James 2:23 says, “Abraham believed God, and his face made him righteous, and he was called the friend of God.”

Exodus 33:11 says God spoke to Moses “as a man to his friend.”

Jesus told the Apostles, “from now on I will not call you servants because a servant does not know what his master is doing, but I call you friends because all that my Father has told me, I pass on to you.”

To become members of such an illustrious group requires much of the same things that it does to become the friend of anyone else. It begins with an actual introduction, where each receives the other. Jesus has made the first move with this invitation, “Anyone who comes to me, I will in no way cast him out.”

He is willing to receive us. Our part is to be willing to receive Him. “As many as received Him He gives the right to become the sons of God, and even those who believe in His name” (John 1:12).

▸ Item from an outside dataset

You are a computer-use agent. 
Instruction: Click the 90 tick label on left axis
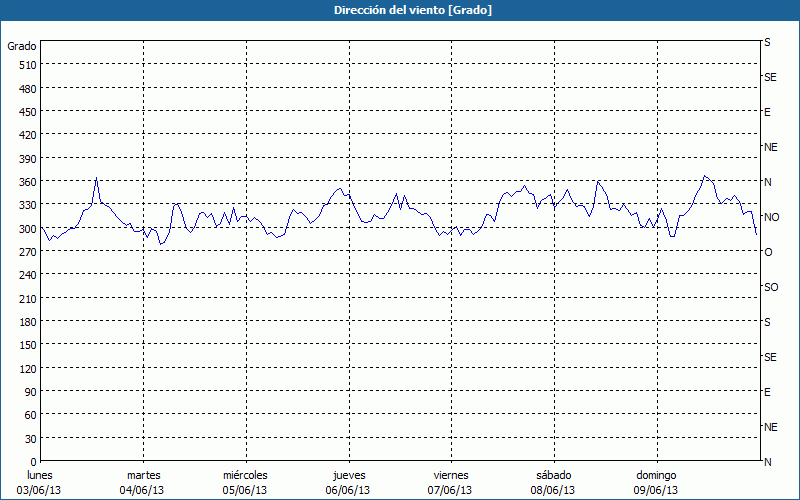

From that point on, we can spend time with Him in His Word and in prayer, learning His interests, growing in loyalty through obedience. He in turn will not only include us in His family but in His plans for this world and all of eternity. He will be kind, loyal, share our problems, heal our hurts, and stay with us forever. We will find Him to be as the writer of Proverbs 18 says, the “friend that sticks closer than a brother.”